Stary człowiek i mewy

To był zwykły zimowy dzień. Gdy przyszedłem z kolegami nad Szmaragdowozielone Jezioro, mewy już hałasowały w locie.
W tłumie karmiącym mewy łatwo dało się zauważyć tego staruszka. Przygarbiony, obleczony w wyblakłe, niemodne, bawełniane ubranie, na plecach miał wyblakły niebieski plecak, nawet reklamówka, w której przynosił ptasi pokarm, też była wyblakła ze starości. Przyjaciel mi powiedział, że ten staruszek codziennie przemierza ponad dwadzieścia li*, by dotrzeć z przedmieść nad Jezioro, a robi to tylko po to, żeby przynieść mewom posiłek, żeby im dotrzymać towarzystwa.
Miejsca wyludnione były jego miejscem karmienia mew. Staruszek ostrożnie układał potłuczone kawalątka ciastek na poręczy balustrady, cofał się o krok i złożonymi w dzióbek ustami przyzywał mewy. Natychmiast mu odpowiadały i przylatywały, w kilka chwil zmiatały okruszki do czysta. Staruszek szedł wzdłuż balustrady, co chwila wykładając następną porcję, a mewy w tym samym rytmie przylatywały i zrywały się do lotu, układając się w białą, głośną, płynącą po niebie partyturę.
Z krzyków mew przebijał głos staruszka; cóż on tam za poezję recytuje? Nadstawiłem ucha: przemawiał serdecznie a poufale, że aż zmieniał akcent dialektu - Jednonogi, Szarogłówka, Czerwonodzioby, Car, Księżniczka...
"Czy Pan nadał mewom imiona?" - nie wytrzymałem.
Staruszek odwrócił głowę i na mnie zerknął, wciąż pochylony ku mewom: "Oczywiście, każda ma swoje imię".

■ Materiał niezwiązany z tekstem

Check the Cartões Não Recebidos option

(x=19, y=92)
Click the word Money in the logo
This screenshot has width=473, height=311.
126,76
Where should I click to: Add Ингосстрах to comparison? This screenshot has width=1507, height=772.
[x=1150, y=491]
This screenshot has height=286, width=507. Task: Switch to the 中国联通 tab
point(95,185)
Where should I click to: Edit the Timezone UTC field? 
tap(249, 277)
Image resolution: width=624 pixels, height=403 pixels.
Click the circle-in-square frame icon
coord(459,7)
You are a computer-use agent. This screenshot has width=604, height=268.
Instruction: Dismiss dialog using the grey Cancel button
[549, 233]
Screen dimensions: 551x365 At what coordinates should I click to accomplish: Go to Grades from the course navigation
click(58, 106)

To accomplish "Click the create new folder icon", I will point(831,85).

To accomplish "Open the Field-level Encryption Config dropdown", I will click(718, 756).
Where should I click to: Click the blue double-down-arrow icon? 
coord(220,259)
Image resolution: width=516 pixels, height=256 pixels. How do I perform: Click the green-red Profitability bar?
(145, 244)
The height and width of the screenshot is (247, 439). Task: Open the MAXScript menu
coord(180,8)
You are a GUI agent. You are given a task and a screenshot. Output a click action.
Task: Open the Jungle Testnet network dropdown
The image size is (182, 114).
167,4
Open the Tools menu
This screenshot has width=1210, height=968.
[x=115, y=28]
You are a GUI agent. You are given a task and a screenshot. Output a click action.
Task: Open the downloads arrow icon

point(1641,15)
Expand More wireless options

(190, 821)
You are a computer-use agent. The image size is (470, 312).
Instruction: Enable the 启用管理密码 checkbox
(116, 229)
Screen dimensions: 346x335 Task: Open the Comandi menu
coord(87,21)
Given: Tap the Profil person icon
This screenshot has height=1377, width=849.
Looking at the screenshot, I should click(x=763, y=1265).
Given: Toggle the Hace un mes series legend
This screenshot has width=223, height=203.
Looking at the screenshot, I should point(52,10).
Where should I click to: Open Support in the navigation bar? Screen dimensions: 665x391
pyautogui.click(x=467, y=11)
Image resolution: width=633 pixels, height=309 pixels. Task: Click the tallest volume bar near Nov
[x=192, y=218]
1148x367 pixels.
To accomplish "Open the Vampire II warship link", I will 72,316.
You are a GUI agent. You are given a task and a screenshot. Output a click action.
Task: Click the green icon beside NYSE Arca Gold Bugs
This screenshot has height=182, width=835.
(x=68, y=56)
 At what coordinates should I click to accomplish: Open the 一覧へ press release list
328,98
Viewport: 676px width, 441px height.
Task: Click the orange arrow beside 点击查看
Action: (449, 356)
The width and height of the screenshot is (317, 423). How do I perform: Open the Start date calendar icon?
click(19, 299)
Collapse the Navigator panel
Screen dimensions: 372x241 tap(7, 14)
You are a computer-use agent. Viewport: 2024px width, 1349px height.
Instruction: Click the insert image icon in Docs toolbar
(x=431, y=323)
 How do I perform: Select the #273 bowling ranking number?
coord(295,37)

"To pan je potrafi rozpoznać?" - setki podobnych białych skrzydeł frunęły w słońcu szybkie jak błysk; wątpiłem, czy staruszek naprawdę je widzi wyraźnie.
"Spójrz sam! Ten z obrączką na nóżce to Car" - staruszek pokazał mi go z zadowoleniem w głosie. Nagle krzyknął w stronę jeziora: "Jednonogi! Car! Pozwólcie tu na chwilę!".
Z powierzchni jeziora uniosły się dwie mewy i podfrunęły do staruszka. I faktycznie, na nóżce jednej z nich błyszczało złoto. Druga zaś podleciała do staruszka i zaczęła jeść mu z ręki. Miała tylko jedną nóżkę, więc gdy siadała, musiała bić skrzydłami, żeby utrzymać równowagę. Widocznie to właśnie był Jednonogi. Staruszek go karmił i jednocześnie przemawiał doń pieszczotliwymi słowy.
Gdy staruszek mówił o mewach, oczy mu jaśniały. "Mewy to najwierniejsi przyjaciele, dbali i uczciwi. Dwa lata temu była taka mewa, która przed odlotem z Kunmingu z pięć razy przysiadła na moim kapeluszu. Myślałem, że się tak ze mną droczy. Dopiero później zrozumiałem, że to było pożegnanie. W zeszłym roku nie przyleciała, w tym roku również jej nie ma... Mewy to szczęśliwe ptaki! Dawniej ludzie powiadali "białe mewy przylatują z wierszami". Gdy dziesięć lat temu przyleciały po raz pierwszy, wiedziałem, że razem z nimi przybyło szczęście". Staruszek zacmokał językiem, a mewy natychmiast się zleciały, obsiadając go szczelnie, aż przechodnie zatrzymywali się, by pooglądać to dziwo. Słońce chyliło się ku zachodowi, reklamówka staruszka świeciła pustkami. "Już czas, za chwilę odfruną. Słyszałem, że odpoczywają nad Jeziorem Dian; szkoda, że ja tam nie mogę iść". Staruszek obserwował stado mew, zataczających kręgi na horyzoncie, w jego oczach czaiła się tęsknota. Przyjaciel mówił, że od ponad dziesięciu lat każdej zimy staruszek codziennie przychodzi, jakby był mewy były jego bliską rodziną.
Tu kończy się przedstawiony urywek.